# Page excerpt
-=-=-=-=-

United States District Court, D. Minnesota

September 14, 2017

Dana D. Kruckow, Plaintiff,
v.
Merchants Bank, Rushford State Bank, Craig Schroeder, individually, and Paul A. Kruckow, individually, Defendants.

          Thomas J. Lyons, Jr, Esq., Consumer Justice Center P.A., counsel for Plaintiff.

          Charles E. Nelson, Esq., Kathryn E. Wendt, Esq., and Kirstin D. Kanski, Esq., Lindquist & Vennum LLP, counsel for Defendant Merchants Bank.

          John P. Boyle, Esq., and Sarah E. Doerr, Esq., Moss & Barnett, PA, counsel for Defendant Rushford State Bank.

          Kristin B. Rowell, Esq., Anthony Ostlund Baer & Louwagie P.A., counsel for Defendant Craig Schroeder.

          Charles A. Bird, Esq., and Grant M. Borgen, Esq., Bird, Jacobsen & Stevens, P.C., counsel for Defendant Paul A. Kruckow.

          ORDER

          DONOVAN W. FRANK UNITED STATES DISTRICT JUDGE

         In accordance with Local Rule 7.1(j), Plaintiff Dana D. Kruckow has requested permission to file a motion for reconsideration of the Court's July 19, 2017 Memorandum Opinion and Order (Doc. No. 83). (Doc. No. 90.) Defendants opposed this request. (Doc. Nos. 96-99.) For the reasons outlined below, the Court grants in part and denies in part Plaintiff's request.

-=-=-=-=-

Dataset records
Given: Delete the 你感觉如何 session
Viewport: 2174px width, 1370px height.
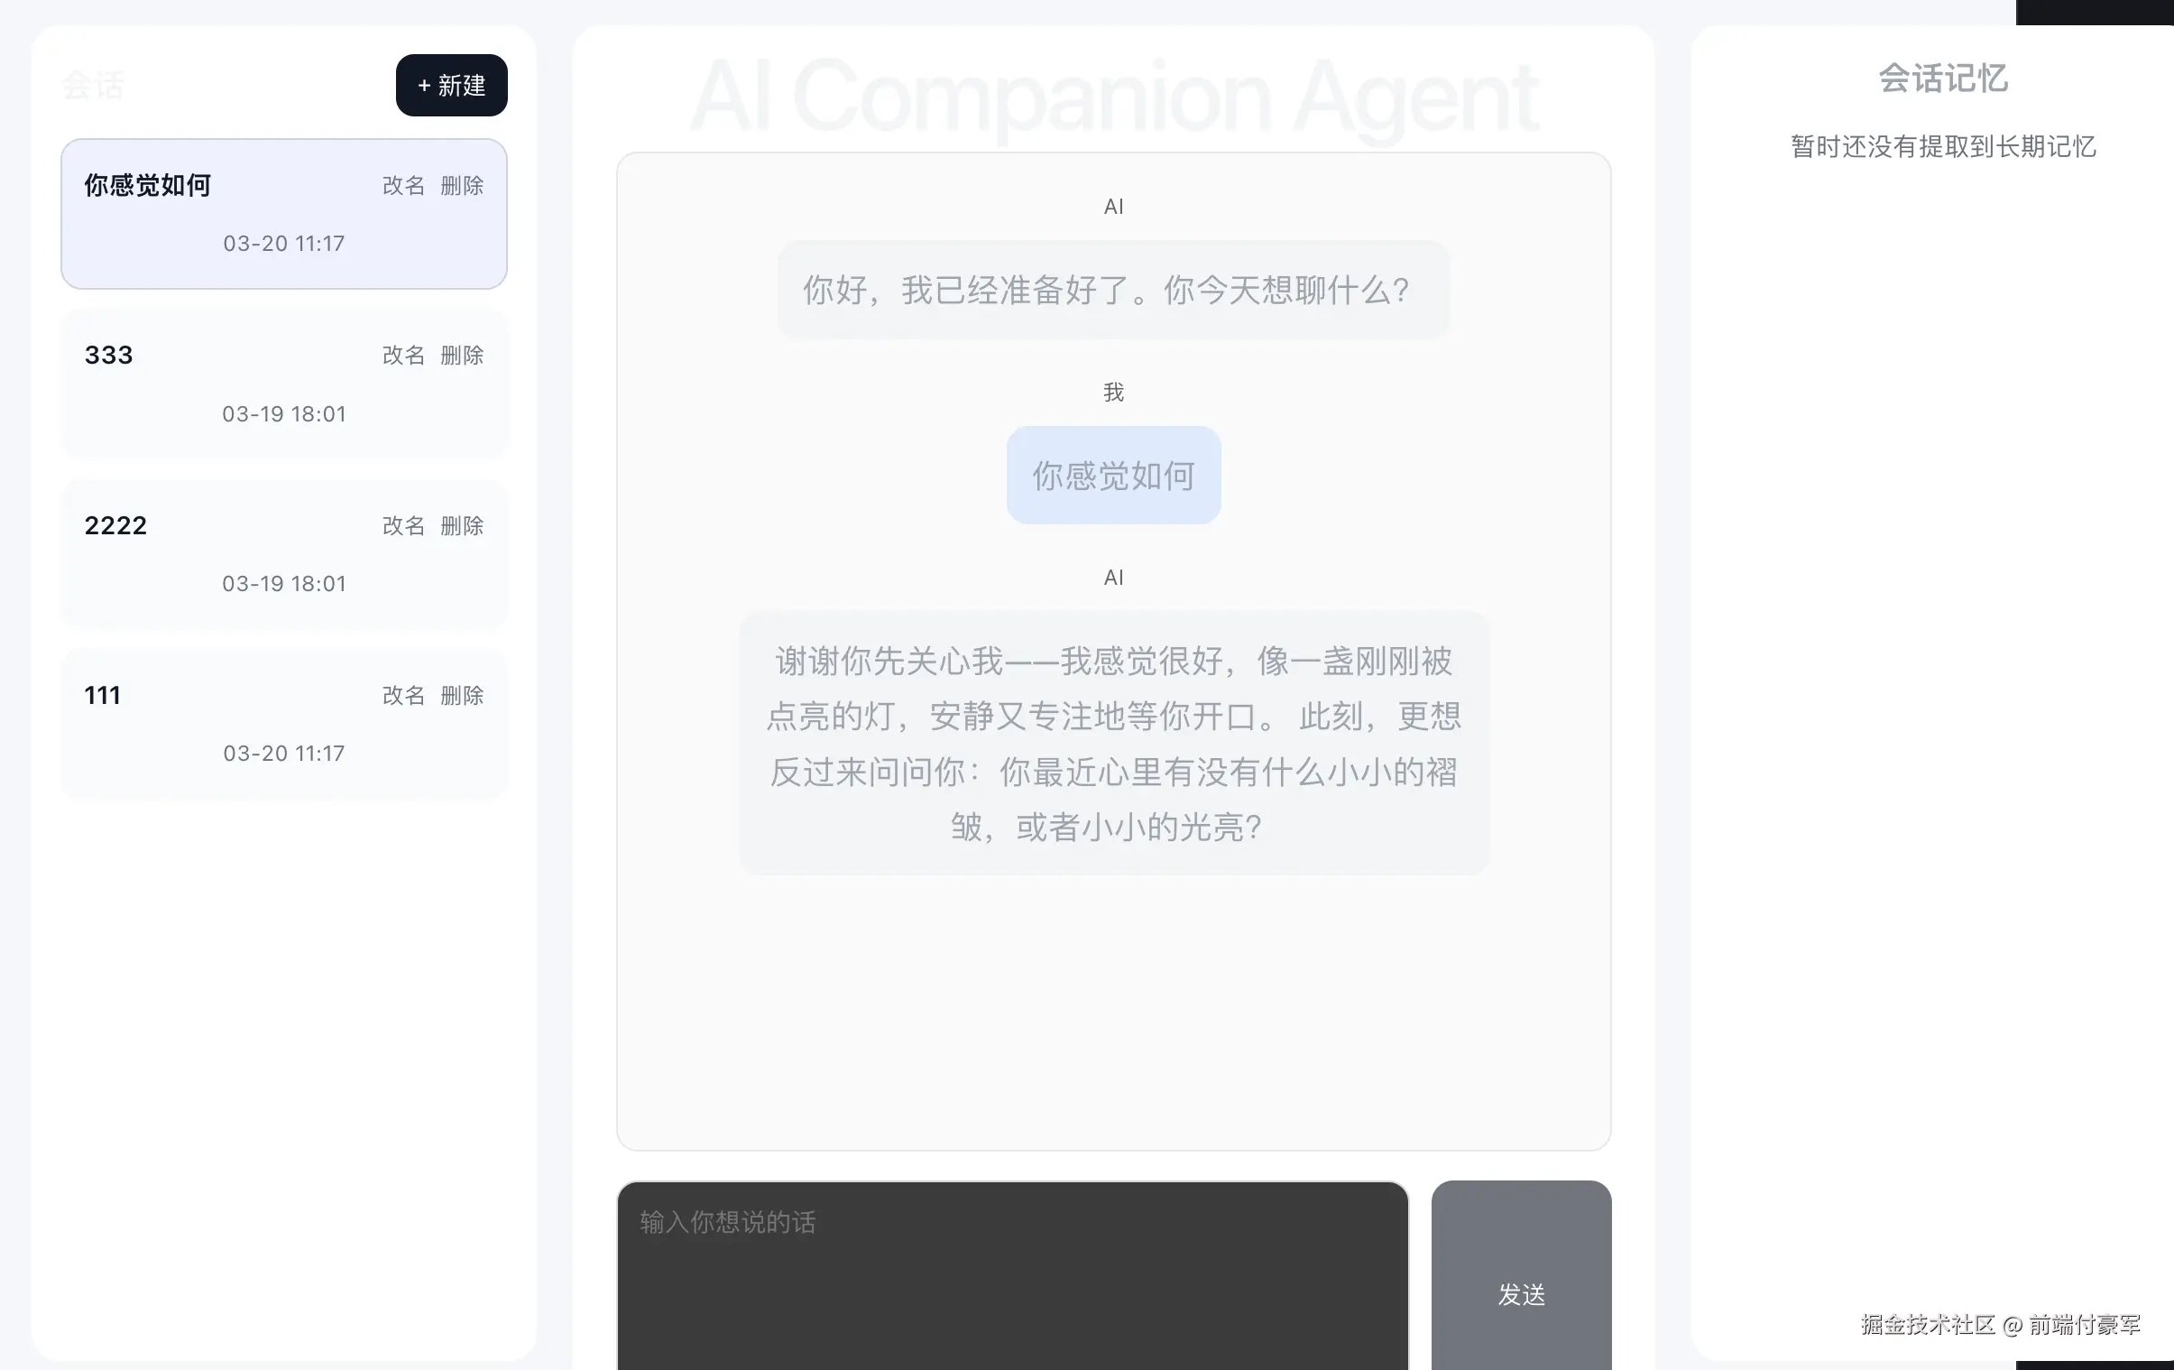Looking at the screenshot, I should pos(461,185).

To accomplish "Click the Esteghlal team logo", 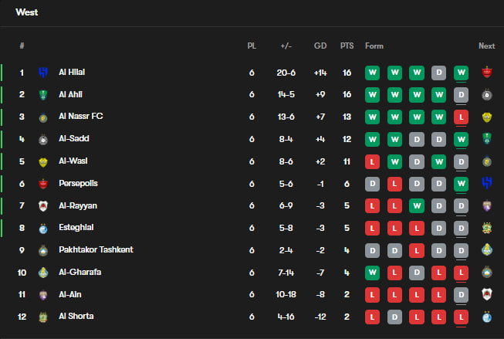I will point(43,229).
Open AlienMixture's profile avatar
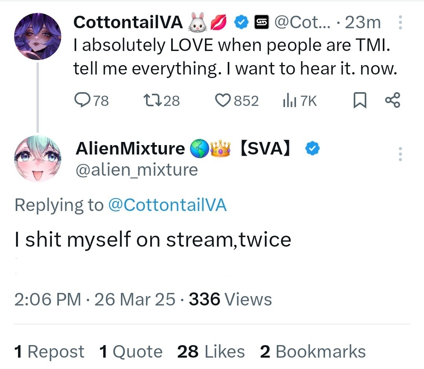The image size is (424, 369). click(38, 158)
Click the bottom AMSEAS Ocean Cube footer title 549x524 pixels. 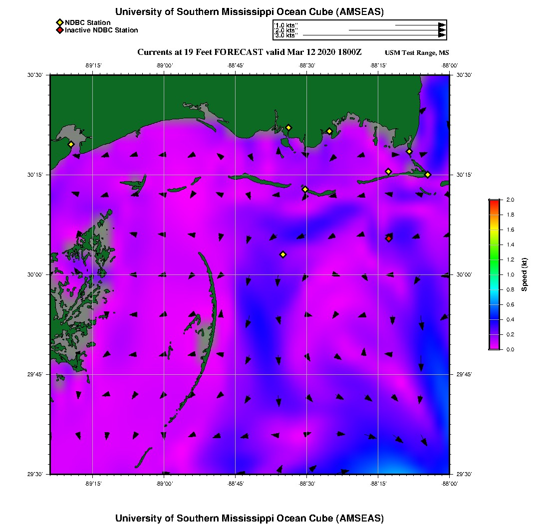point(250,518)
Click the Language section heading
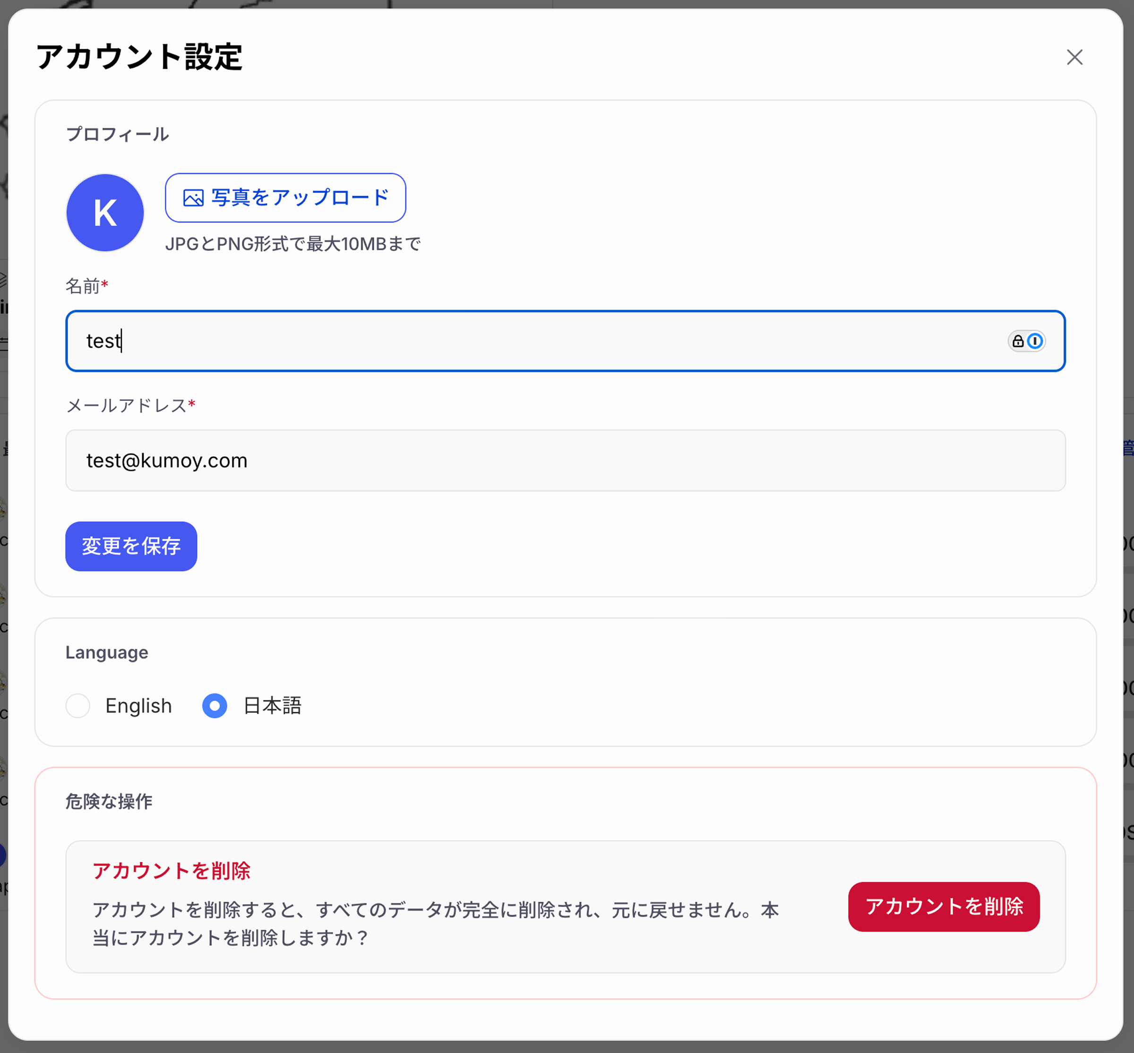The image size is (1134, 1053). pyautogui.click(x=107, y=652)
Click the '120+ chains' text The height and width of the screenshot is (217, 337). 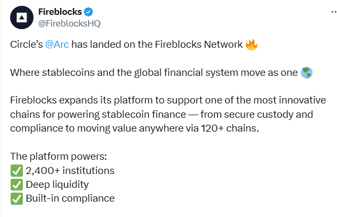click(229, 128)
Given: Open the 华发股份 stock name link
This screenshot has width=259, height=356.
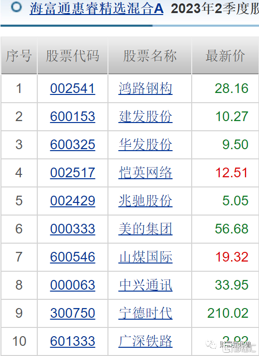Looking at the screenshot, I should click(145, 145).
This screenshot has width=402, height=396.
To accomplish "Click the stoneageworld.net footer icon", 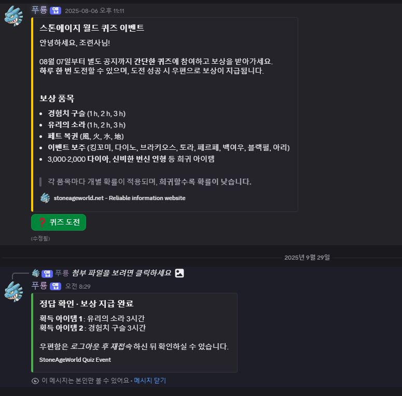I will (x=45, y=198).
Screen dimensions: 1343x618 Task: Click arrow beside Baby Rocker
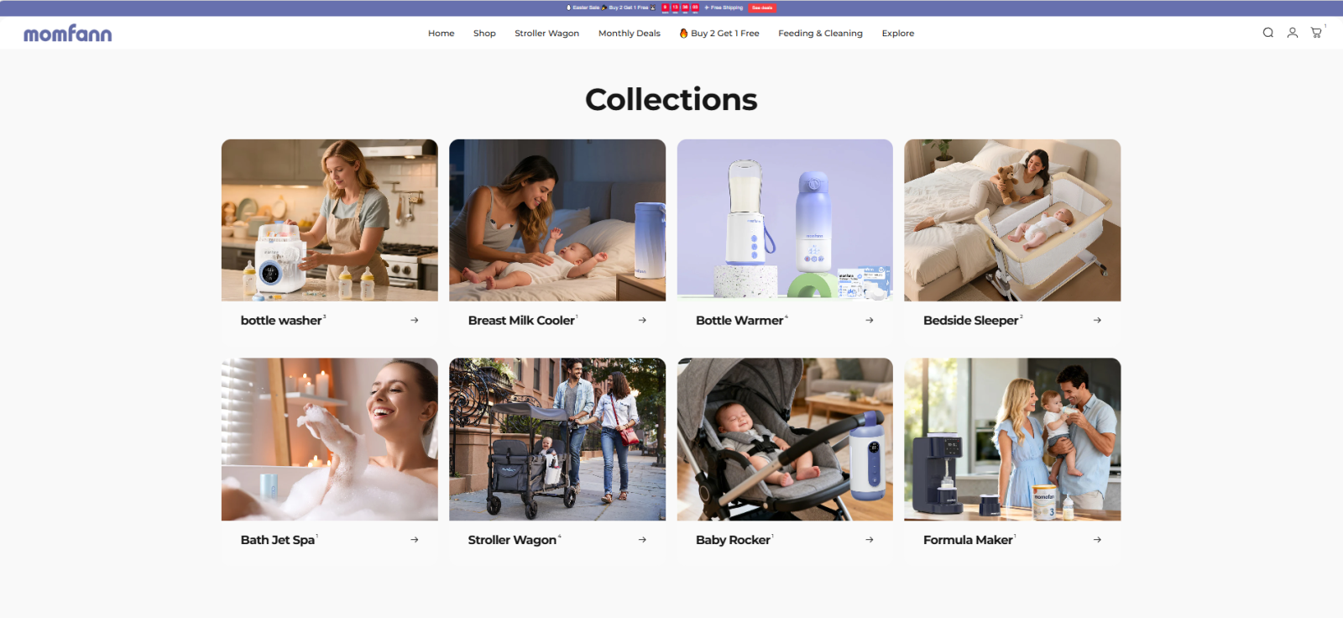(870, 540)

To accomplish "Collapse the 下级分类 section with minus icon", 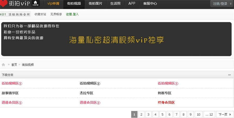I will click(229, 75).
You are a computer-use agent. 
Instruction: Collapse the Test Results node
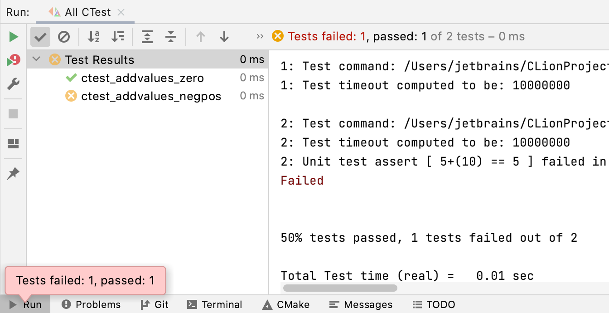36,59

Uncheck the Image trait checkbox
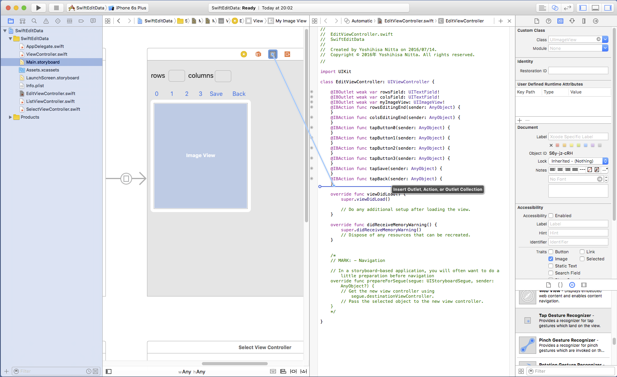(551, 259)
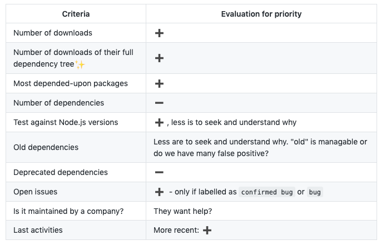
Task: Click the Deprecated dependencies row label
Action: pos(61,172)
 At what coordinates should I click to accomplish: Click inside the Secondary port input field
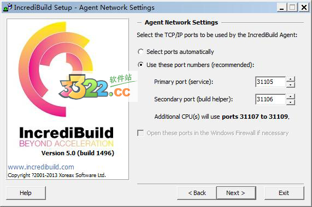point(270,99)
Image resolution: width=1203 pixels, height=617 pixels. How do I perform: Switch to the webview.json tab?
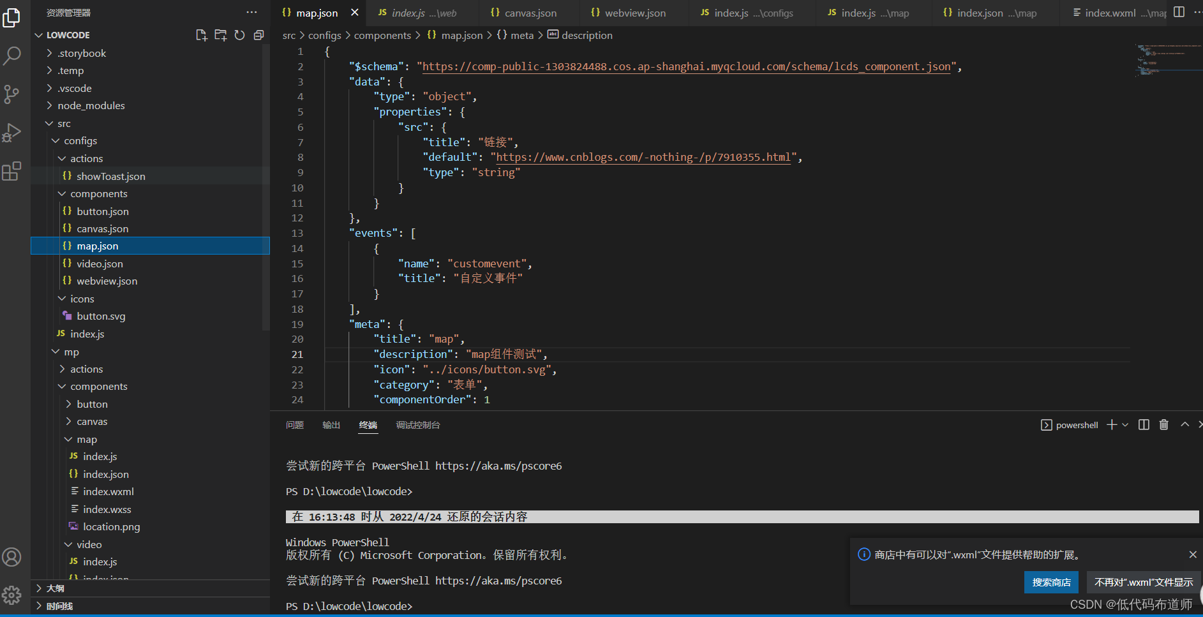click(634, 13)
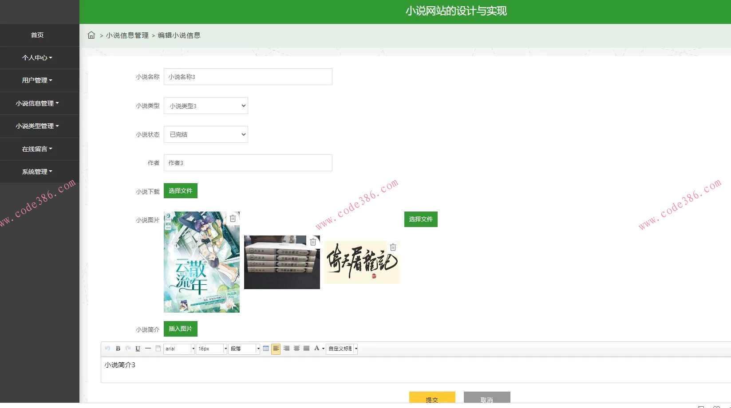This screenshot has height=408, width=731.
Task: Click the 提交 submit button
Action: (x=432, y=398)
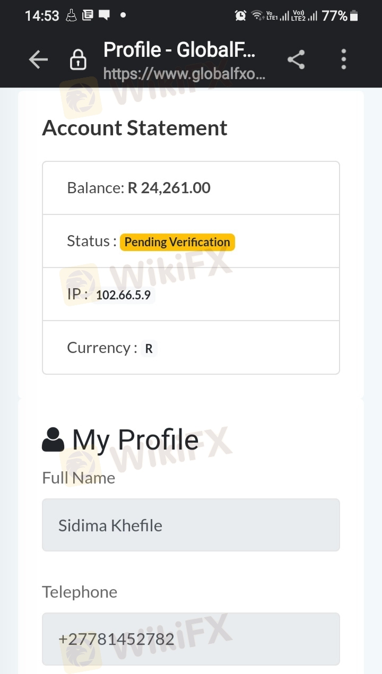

-=-=-=-=-

# Task set
1. Put the dataset rows, from the line with "At what coordinates" through the end of the records, into a Markdown table with the columns No. and Line, numbering each line and skipping blank lines. Leave the pictures out.
2. Write what follows the court order, picking up after its last sentence.
The rows have no connection to the court order.

# Written responses
1.
| No. | Line |
|---|---|
| 1 |  At what coordinates should I click to accomplish: Click inside the Secondary port input field |
| 2 | point(270,99) |
| 3 | Image resolution: width=1203 pixels, height=617 pixels. How do I perform: Switch to the webview.json tab? |
| 4 | click(634, 13) |
| 5 | This screenshot has height=408, width=731. |
| 6 | Task: Click the 提交 submit button |
| 7 | Action: (x=432, y=398) |

2.
         The Court assumes the reader's familiarity with the facts of the case, which are more fully set out in the Court's July 19, 2017 Memorandum Opinion and Order (Doc. No. 83). In short, Defendant Paul A. Kruckow allegedly forged Plaintiff's signature (his then-wife) to obtain loans by fraud from Defendants Merchants Bank and Rushford State Bank. Plaintiff contends that the loan officer, Defendant Craig Schroeder, knew about and facilitated the fraud. When Plaintiff raised the issue of the loans to the banks, they forgave her obligation to repay the loans. As relevant here, Plaintiff brought claims against Defendants for violating the Fair Credit Reporting Act (“FCRA”)[1] when they obtained Plaintiff's credit report on three separate occasions. The first credit report- February 8, 2013-was obtained by Schroeder during the life of a loan held by Merchants Bank. The second credit report-November 8, 2013-was obtained in advance of two loans closed on November 15, 2013 with Rushford State Bank. And the last credit report-October 31, 2014-was allegedly obtained by Schroeder for Paul Kruckow to use for his divorce petition, which was filed in mid-December 2014.

         The Court dismissed the claims against the banks and Schroeder for the first two reports because the Court concluded that Plaintiff had failed to plausibly allege that the banks and Schroeder did not have a permissible purpose to obtain the reports. In so concluding, the Court rejected Plaintiff's allegations that Schroeder was complicit in Paul Kruckow's fraud because Plaintiff had failed to plausibly allege why Schroeder would participate in the scheme.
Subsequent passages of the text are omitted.